(Stored records)
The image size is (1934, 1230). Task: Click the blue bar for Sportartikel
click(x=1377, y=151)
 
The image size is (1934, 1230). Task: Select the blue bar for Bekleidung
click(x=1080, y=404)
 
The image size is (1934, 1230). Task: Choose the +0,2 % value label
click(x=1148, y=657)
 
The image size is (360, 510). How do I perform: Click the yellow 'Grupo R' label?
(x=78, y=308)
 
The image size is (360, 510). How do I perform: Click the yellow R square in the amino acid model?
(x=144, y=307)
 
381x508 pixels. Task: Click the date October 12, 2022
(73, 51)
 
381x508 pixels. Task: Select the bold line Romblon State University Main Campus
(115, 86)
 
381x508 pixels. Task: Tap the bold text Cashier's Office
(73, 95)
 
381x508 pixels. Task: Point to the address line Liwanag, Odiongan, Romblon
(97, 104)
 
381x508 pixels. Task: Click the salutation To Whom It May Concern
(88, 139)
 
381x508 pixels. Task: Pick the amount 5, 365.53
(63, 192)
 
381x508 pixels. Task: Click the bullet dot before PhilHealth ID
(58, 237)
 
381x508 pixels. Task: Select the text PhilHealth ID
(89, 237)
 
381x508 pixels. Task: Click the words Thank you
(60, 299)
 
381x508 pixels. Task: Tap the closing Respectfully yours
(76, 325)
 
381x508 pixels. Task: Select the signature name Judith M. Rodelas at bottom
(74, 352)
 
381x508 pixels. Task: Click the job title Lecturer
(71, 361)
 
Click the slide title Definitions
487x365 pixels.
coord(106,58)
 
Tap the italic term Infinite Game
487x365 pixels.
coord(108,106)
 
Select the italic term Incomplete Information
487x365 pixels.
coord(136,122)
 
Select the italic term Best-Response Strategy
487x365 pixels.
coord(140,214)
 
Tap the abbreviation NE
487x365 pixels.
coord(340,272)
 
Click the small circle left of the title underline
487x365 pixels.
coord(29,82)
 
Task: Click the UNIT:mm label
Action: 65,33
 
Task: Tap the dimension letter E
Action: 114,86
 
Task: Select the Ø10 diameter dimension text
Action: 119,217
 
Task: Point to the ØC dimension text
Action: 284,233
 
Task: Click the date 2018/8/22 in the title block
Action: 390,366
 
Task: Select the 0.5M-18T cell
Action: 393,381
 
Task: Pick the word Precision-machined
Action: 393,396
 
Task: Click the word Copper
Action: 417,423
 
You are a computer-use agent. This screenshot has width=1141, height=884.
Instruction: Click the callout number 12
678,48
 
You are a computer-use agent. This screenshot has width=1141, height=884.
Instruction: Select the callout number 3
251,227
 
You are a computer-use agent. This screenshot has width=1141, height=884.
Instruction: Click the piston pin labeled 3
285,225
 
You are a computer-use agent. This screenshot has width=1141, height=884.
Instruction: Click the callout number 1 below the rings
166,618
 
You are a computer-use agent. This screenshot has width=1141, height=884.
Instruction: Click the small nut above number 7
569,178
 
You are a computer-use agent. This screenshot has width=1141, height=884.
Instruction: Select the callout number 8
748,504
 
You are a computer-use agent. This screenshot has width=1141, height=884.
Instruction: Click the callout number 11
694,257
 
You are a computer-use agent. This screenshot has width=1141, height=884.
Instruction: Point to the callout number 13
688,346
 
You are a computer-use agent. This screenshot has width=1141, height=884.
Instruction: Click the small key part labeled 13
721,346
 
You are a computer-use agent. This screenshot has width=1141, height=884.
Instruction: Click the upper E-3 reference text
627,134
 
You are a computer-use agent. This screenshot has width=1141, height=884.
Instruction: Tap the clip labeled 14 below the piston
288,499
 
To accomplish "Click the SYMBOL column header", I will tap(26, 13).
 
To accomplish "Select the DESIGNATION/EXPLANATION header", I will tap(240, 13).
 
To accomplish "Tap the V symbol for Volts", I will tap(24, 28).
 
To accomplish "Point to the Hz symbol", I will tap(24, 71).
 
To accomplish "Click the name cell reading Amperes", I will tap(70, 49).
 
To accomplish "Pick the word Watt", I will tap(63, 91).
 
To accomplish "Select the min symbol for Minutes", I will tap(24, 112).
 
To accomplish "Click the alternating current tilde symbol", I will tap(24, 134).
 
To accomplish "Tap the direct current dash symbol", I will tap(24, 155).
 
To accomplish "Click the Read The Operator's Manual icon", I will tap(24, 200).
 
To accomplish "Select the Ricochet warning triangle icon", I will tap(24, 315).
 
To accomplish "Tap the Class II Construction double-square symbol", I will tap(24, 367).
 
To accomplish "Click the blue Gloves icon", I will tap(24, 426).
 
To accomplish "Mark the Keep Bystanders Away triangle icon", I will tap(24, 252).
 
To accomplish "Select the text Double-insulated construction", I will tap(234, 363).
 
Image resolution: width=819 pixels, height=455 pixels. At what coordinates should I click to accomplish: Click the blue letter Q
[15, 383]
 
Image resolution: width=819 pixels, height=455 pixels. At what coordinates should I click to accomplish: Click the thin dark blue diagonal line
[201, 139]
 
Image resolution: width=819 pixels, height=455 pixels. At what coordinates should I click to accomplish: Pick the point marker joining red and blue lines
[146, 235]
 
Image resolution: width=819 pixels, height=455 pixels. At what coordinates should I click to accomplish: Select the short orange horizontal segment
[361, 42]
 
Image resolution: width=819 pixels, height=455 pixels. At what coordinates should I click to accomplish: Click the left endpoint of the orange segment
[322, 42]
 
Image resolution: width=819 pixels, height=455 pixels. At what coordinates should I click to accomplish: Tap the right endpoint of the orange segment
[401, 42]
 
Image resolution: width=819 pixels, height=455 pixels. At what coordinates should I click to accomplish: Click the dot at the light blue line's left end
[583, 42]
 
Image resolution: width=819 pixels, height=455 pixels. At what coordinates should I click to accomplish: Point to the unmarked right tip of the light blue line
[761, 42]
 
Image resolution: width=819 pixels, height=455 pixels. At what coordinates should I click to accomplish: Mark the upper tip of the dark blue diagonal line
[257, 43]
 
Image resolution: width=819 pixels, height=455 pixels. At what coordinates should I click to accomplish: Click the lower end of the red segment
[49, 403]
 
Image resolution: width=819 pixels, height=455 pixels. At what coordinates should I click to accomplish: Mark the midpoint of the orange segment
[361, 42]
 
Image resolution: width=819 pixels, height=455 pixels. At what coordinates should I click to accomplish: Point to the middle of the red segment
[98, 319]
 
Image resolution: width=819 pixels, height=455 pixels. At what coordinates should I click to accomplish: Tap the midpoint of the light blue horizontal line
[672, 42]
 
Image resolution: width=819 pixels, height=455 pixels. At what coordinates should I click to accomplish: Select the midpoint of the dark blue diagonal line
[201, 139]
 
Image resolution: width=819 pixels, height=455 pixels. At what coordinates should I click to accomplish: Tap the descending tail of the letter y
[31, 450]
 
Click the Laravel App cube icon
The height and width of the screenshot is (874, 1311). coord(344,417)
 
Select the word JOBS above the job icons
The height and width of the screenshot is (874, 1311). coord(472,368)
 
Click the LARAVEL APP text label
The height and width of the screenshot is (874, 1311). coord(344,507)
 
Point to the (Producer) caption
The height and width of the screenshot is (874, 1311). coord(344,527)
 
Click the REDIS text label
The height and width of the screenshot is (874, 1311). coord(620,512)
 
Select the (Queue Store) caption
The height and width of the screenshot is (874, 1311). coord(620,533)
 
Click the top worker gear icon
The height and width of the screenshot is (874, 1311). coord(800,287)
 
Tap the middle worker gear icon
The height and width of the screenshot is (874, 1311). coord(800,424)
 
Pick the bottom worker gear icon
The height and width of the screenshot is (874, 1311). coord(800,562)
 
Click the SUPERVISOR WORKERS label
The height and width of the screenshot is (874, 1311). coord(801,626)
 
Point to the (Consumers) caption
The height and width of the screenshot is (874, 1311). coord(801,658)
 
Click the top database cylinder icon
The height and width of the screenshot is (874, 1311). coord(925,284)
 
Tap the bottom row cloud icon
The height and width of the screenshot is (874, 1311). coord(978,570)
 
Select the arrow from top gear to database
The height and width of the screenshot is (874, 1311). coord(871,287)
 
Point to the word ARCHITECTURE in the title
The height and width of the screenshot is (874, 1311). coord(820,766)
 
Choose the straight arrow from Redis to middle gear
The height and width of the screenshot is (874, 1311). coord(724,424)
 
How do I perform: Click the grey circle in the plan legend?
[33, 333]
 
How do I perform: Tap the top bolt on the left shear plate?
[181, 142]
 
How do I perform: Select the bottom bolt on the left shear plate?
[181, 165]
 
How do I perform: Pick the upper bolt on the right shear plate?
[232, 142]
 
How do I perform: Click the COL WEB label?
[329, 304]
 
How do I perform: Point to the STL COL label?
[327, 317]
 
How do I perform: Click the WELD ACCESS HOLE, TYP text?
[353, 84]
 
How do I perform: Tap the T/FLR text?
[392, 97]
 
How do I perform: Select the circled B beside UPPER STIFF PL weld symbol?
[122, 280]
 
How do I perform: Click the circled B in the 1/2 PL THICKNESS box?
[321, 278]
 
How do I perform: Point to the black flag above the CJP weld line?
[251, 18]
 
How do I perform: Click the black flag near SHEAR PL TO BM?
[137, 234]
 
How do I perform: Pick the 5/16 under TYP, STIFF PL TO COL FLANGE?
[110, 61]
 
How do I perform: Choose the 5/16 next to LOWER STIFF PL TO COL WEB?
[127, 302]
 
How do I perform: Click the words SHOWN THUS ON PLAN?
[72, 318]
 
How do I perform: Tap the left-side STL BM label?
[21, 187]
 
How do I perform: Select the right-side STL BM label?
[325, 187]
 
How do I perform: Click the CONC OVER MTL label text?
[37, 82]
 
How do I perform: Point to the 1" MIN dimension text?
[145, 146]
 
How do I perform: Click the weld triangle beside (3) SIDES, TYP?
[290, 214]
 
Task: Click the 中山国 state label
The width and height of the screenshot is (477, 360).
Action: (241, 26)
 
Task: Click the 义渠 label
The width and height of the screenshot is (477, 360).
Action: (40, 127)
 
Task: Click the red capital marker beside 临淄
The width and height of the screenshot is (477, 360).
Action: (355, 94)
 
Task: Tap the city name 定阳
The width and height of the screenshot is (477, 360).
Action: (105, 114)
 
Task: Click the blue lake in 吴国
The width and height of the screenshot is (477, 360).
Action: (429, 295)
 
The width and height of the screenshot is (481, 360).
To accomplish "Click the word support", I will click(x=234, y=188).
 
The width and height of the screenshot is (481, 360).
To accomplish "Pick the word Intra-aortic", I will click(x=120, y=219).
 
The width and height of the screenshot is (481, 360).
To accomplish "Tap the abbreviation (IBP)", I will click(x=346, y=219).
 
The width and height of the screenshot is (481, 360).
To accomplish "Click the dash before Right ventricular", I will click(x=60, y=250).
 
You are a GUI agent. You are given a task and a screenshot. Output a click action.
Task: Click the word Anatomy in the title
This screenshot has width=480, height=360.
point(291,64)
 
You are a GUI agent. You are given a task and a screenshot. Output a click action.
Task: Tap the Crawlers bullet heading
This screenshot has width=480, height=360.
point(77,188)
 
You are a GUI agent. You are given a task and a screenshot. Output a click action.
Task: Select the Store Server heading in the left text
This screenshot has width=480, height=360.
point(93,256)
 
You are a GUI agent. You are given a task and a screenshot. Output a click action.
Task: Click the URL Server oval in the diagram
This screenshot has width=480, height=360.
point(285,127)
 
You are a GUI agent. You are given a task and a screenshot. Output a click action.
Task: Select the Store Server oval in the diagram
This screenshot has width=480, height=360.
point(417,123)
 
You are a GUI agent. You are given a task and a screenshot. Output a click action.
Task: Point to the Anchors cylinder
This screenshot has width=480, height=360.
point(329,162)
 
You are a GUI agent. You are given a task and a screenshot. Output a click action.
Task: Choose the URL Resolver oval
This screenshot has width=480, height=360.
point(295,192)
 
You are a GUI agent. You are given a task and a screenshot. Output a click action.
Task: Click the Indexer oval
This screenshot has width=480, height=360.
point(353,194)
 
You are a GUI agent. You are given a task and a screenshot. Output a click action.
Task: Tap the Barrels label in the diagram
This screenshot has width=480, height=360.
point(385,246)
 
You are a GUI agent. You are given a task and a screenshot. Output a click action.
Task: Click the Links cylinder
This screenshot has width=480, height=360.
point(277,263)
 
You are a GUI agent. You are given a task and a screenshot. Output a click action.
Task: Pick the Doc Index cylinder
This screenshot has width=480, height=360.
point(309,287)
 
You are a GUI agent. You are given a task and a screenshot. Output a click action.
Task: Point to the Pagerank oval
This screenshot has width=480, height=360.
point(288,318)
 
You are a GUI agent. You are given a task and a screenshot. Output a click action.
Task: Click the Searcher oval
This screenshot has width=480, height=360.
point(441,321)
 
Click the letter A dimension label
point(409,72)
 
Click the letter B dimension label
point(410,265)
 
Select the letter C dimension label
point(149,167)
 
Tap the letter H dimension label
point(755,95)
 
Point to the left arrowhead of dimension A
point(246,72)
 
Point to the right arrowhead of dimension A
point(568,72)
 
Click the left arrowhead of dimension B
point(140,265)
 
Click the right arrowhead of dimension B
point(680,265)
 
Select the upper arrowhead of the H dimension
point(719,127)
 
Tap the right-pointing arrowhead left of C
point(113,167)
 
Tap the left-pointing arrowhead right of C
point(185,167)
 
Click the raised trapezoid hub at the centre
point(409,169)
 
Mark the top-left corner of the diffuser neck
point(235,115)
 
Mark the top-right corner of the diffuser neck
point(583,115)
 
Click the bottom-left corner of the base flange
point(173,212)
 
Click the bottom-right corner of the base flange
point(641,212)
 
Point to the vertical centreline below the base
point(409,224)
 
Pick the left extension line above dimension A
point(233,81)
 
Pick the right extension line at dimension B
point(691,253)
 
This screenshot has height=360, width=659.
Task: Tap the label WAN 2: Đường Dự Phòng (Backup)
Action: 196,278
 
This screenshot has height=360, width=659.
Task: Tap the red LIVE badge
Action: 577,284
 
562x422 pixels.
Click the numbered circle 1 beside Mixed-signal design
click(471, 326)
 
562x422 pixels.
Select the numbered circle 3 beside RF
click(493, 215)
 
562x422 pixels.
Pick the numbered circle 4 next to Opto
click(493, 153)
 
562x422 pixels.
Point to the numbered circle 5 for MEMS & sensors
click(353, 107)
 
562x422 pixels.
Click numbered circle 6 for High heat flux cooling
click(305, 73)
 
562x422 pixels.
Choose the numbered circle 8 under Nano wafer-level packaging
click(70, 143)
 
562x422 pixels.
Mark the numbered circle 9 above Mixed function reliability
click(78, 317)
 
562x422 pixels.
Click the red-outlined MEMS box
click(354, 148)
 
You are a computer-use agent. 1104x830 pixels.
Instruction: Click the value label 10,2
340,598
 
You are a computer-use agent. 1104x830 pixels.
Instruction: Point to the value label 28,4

**What the exercise asks**
Could you rewrite the rows starting at the line that has "Select the upper arrowhead of the H dimension" and stopping after the line that has "point(409,224)", requests included, with each coordinate in the answers multiplied by 2.15 and rounded to a whole number (halves rounded up)?

**Finished task**
Select the upper arrowhead of the H dimension
point(1546,273)
 
Tap the right-pointing arrowhead left of C
point(243,359)
 
Tap the left-pointing arrowhead right of C
point(398,359)
 
Click the raised trapezoid hub at the centre
point(879,363)
 
Mark the top-left corner of the diffuser neck
point(505,247)
 
Mark the top-right corner of the diffuser neck
point(1253,247)
 
Click the bottom-left corner of the base flange
point(372,456)
 
Click the bottom-right corner of the base flange
point(1378,456)
 
Point to the vertical centreline below the base
point(879,482)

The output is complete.